- Genre: Paranormal
- Starring: Carolyn Taylor; Michael Hallows; Brad Hills;
- Opening theme: "Into The Ocean (Calling You)" by Evermore
- Country of origin: New Zealand
- Original language: English
- No. of series: 1
- No. of episodes: 10

Production
- Executive producer: Ross Jennings
- Editor: Kristen Leys
- Running time: 22 minutes per episode
- Production company: Screentime

Original release
- Network: TV2
- Release: 28 June 2005 – 2006

= Ghost Hunt (TV series) =

Ghost Hunt is a reality TV show from New Zealand. It is an investigating series in which a team of three investigators, Carolyn Taylor, Michael Hallows and Brad Hills, visited alleged haunted hotspots around New Zealand. It is currently aired in Europe on the channel Zone Reality.

== Episode structure ==

There were three main sections of every episode; first the team would look around the location during the daylight, then set up video cameras and temperature monitors just before dark for later use.

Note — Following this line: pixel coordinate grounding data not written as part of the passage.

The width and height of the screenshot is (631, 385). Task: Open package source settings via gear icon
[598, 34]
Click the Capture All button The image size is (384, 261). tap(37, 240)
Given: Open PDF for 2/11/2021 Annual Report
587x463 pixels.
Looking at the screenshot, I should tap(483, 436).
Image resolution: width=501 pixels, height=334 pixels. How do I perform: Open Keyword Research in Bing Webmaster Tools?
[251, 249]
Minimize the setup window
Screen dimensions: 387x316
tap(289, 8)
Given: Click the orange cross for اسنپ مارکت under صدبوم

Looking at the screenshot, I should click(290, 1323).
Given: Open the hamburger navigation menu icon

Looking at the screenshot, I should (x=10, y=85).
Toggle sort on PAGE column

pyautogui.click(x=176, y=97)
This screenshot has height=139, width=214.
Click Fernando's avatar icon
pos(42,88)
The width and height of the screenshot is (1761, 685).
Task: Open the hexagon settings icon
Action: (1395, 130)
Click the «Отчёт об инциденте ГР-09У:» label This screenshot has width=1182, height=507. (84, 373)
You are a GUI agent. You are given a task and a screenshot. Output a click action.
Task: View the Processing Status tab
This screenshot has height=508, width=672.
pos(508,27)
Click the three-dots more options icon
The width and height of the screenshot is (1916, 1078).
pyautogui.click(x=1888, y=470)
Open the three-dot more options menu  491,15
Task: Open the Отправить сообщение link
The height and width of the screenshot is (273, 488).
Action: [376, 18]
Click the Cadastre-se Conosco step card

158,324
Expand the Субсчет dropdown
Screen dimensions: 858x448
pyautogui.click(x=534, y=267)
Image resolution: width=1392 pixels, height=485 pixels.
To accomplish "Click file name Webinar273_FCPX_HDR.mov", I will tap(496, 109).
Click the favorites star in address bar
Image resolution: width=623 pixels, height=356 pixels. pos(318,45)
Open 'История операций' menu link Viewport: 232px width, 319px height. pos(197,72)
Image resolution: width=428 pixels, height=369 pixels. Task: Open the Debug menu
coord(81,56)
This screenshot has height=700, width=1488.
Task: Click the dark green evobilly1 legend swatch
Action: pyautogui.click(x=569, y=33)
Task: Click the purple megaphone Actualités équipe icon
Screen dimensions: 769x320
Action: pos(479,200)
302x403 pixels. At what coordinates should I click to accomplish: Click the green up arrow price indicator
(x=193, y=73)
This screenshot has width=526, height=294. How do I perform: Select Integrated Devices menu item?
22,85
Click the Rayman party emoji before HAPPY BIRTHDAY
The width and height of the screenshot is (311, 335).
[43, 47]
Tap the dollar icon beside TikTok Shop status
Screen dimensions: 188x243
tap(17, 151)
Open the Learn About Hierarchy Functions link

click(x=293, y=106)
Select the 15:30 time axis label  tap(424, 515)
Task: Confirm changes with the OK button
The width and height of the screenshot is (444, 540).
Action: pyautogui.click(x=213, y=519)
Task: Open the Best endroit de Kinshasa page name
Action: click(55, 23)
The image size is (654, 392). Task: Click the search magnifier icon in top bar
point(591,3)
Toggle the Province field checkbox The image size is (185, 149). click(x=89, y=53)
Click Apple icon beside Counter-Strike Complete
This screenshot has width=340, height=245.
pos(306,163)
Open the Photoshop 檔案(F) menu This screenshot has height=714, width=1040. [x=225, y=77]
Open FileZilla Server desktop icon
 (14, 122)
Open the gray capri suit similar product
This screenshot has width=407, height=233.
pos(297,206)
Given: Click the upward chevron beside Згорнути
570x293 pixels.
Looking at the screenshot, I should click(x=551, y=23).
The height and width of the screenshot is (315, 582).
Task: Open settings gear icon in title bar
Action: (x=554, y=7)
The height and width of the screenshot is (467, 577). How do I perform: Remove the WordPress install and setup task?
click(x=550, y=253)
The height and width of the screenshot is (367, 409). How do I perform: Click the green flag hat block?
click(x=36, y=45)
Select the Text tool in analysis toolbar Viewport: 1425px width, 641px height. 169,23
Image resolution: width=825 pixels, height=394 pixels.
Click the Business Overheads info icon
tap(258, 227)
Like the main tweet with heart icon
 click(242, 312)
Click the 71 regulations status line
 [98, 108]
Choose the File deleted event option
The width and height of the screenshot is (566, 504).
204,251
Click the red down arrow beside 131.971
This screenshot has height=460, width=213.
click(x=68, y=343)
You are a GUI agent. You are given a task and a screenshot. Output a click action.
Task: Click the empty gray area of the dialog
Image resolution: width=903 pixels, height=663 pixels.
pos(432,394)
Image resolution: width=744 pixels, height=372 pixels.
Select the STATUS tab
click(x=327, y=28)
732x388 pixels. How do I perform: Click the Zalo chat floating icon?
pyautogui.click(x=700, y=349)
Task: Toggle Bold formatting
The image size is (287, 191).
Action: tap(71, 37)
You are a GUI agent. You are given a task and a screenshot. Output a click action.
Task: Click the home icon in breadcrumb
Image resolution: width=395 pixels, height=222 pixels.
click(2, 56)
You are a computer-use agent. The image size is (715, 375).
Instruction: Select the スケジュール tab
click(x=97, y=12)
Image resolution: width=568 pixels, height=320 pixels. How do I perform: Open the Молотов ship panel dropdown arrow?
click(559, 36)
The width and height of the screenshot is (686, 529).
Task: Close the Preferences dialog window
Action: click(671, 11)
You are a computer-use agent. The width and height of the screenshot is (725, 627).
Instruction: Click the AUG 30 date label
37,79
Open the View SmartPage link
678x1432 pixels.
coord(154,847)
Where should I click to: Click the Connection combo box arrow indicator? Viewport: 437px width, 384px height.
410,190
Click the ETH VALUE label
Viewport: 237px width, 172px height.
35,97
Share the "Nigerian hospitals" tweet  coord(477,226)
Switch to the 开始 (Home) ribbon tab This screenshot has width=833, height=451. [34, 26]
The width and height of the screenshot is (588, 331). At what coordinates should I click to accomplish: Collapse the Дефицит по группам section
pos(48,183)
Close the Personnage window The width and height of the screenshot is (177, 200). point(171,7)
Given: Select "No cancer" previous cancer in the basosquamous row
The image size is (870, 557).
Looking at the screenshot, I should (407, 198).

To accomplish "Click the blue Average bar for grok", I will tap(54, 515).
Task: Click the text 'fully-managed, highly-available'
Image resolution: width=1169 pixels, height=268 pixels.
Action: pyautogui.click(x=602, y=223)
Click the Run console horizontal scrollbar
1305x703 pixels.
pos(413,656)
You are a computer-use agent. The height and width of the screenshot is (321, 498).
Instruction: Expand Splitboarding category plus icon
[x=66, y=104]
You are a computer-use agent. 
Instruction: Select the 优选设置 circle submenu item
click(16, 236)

The second section involved, at night, Michael and Carolyn entering the location again with only flashlights and photography equipment, their objective being to check temperatures that could indicate paranormal activity and take photographs in an attempt to capture images of ghosts and orbs. Before dawn, to start the third section, the pair would exit the location and meet with Brad in the Ghost Hunt vehicle, who would examine the evidence gathered by Michael and Carolyn, as well as discuss various findings that could be deemed evidence of haunting. It was left up to the viewer's own decision whether or not the evidence was trustworthy. The soundtrack theme for the show was "Into The Ocean (Calling You)" from the Evermore album Dreams.

== Episode list ==

- Episode One- Larnach Castle.
- Episode Two- Abandoned Psychiatric Hospital
- Episode Three- Waitomo Caves Hotel
- Episode Four- Fortune Theatre, Dunedin
- Episode Five- Riccarton House
- Episode Six- Whatipu
- Episode Seven- Vulcan Hotel
- Episode Eight- Waikamete Cemetery
- Episode Nine- St. James Theatre, Wellington
- Episode Ten- Kinder House and Ewelme Cottage

==Celebrity Ghost Hunt==
There were two series of a celebrity version of the show.

== Cancellation ==
The show is no longer in production, despite a large following in the United Kingdom, and the fact that the series team had already prepared locations intended to be investigated in a second series.

Brad Hills stated in an interview that the producers of Ghost Hunt were planning on creating an Australian version of the show, but no such version has been made.

== Other media ==
A book to tie in with the series was released, named Ghost Hunt: True New Zealand Ghost Stories. The book is 171 pages long and split into ten chapters, each chapter correlating with an episode from the show; it features additional information on the locations visited and details of the investigation.